Annie started to move forward, but slunk back the next instant. I wasn’t sure, but I thought I heard a low sob come from that trembling frame.
“Who are they?” I asked again.
“Oh you know, just some fellas. Couple of them you don’t know. They came to live here after you left. But you remember Roy Harris?”
Oh yeah. I definitely remembered Roy Harris. A big, hulking, guy with greasy, dish-water blond hair. Even in our junior year, his muscle had already begun turning to fat, and I could only imagine what he looked like now. In temperament, he’d been almost a soul brother to Matt.
“Sure, I remember Roy.”
Matt looked up from the cart, Annie still hadn’t moved at all, and turned back to me.
“What’s your point, guy? Why you asking about them?”
“I was just wondering. Why aren’t they here tonight? Why’d you call me to come out here?”
In the gloom, I saw an uneasy grimace cross Matt’s face. I noticed that this whole time he’d been keeping his attention focused mainly on the old woman, and he’d never lost that tense, shadowy look.
“I haven’t seen the others for a while. Maybe they got bored with rolling this bitch.”
As the treasures from her cart began to pile up on the sand, she sank all the way down, a slight moan coming from her.
Matt continued digging into the cart.
“Come on, Annie. Where is it ? Where’s your money?”
Just then he seemed to freeze, half crouched over the cart. He glanced sideways at Annie, and I swear I’ve never before seen such raw, instant hatred. But even as his face reddened and his hands trembled, he seemed to be holding himself in check. I wondered why. The Matt I’d known in earlier years had never hesitated to throw a punch whenever he felt like it.
“You bitch,” he bit out. “You no good, lousy, sewer-scum bitch. Where the hell’d you get this?”
He lifted his hands, holding some sort of cloth, up out of the cart.
Annie snarled then, the first clear sound I’d heard out of her, and lunged towards her cart. Matt, without even seeming to think about it, turned slightly sideways and backhanded her. I flinched at the thwack of his knuckles into her face.
The homeless woman spun half around and fell to her knees.
“Hey,” I yelled out.
He turned all the way around then, and tossed the cloth at me.

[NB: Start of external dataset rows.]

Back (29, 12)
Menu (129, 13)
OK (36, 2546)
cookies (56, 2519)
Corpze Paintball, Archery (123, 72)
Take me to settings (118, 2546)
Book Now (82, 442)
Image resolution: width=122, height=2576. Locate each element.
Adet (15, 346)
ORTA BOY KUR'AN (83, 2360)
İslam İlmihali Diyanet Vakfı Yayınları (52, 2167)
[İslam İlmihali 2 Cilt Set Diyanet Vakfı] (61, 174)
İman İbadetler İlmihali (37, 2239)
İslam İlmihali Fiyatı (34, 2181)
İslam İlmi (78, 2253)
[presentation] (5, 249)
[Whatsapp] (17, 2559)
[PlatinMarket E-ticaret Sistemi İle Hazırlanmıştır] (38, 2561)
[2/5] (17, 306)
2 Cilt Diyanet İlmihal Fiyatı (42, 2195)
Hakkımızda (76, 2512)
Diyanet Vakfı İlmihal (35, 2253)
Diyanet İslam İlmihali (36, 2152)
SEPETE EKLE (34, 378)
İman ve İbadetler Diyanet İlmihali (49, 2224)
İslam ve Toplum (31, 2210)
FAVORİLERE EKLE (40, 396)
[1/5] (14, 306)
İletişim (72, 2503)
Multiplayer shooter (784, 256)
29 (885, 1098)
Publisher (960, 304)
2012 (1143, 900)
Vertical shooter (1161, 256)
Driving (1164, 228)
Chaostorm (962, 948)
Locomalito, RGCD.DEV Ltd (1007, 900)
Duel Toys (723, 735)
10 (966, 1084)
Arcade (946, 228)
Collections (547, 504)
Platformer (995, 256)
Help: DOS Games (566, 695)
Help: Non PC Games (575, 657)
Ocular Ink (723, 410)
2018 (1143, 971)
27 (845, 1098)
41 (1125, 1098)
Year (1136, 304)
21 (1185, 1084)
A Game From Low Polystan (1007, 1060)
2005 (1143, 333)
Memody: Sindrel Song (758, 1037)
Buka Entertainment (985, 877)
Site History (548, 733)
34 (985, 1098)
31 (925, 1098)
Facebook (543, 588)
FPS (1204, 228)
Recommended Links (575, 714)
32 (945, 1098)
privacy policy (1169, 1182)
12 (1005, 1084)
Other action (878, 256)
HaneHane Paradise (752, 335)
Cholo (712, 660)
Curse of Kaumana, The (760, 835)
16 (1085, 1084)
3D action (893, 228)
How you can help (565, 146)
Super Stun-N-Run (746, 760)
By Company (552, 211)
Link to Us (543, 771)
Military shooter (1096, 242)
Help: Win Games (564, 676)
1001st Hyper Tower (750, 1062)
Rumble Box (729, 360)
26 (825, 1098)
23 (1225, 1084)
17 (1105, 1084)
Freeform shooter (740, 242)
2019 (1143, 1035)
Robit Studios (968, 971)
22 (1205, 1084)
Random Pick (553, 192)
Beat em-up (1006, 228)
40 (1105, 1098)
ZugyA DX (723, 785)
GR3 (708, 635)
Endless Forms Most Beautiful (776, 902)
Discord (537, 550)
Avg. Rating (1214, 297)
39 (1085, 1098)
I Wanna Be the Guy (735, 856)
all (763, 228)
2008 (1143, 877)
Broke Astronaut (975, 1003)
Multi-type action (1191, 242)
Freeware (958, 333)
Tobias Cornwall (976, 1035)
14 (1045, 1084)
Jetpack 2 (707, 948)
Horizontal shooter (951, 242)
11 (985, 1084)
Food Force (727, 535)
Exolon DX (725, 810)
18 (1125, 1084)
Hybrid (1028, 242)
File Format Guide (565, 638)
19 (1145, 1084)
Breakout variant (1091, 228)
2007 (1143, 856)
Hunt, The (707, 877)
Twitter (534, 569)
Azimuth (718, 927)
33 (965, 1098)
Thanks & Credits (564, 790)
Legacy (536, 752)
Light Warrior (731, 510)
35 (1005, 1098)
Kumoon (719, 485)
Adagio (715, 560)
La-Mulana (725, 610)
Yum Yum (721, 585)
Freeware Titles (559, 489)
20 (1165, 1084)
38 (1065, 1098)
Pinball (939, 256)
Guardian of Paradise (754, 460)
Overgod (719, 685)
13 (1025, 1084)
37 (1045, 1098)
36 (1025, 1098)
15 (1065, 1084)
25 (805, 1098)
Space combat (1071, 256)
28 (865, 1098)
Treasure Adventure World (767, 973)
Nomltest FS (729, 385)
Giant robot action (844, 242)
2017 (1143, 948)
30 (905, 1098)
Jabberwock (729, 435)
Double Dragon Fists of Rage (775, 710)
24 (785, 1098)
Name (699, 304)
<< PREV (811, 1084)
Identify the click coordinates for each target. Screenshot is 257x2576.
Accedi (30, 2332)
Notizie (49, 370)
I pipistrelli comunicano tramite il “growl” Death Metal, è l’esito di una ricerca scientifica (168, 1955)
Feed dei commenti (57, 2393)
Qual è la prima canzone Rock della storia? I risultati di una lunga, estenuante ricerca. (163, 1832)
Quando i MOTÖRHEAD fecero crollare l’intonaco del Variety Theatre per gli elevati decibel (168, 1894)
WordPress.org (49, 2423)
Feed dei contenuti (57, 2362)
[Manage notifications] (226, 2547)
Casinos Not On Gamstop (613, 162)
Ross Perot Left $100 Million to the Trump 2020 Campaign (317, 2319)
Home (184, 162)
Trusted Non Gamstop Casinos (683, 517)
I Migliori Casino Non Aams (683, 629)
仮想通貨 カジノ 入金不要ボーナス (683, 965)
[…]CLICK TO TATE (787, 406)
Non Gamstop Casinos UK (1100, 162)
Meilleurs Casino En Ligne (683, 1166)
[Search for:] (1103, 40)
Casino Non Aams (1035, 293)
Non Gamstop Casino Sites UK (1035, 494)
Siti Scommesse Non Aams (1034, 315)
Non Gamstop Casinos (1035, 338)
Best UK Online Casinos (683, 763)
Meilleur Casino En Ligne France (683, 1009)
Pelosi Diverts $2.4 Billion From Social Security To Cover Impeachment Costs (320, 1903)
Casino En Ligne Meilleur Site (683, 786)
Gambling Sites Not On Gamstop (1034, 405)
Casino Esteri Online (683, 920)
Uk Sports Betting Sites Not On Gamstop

I snatched it out of the air. It was dark blue, or black, with red stripes. It looked familiar even before I saw the white oval patch with red lettering.
It was a shirt, the same type of shirt as Matt, who hadn’t gone home from work before calling me, was wearing.
“Roy,” he spit out. “I helped him get a job at the garage about a month back. And he hasn’t been around for nearly two weeks.”
“Yeah,” he snarled as he reached down and grabbed hold of Annie’s shoulder. Yanking her to her feet, slammed her against the shopping cart. She didn’t make a sound, merely took the punishment almost like a dumb, mute animal.
“And two weeks ago,” Matt snarled, “just happened to be the last time that Roy and I were down here dealing with this lush.”
He lashed out with his foot, but the miserable creature managed to squirm out of the way.
The miss seemed to make him even angrier, so much so that, literally spitting, he tried to kick her again.
I grabbed his arm and pulled him back.
“Matt, calm down dammit.”
He turned snarling at me. “I won’t calm down, buddy. There were four of us. Me, Roy and two others. Lately now, seems there’s just me.”
Dropping his arm, I stepped back.
He glanced at Annie, who still lay huddled on the sand, one hand massaging her face.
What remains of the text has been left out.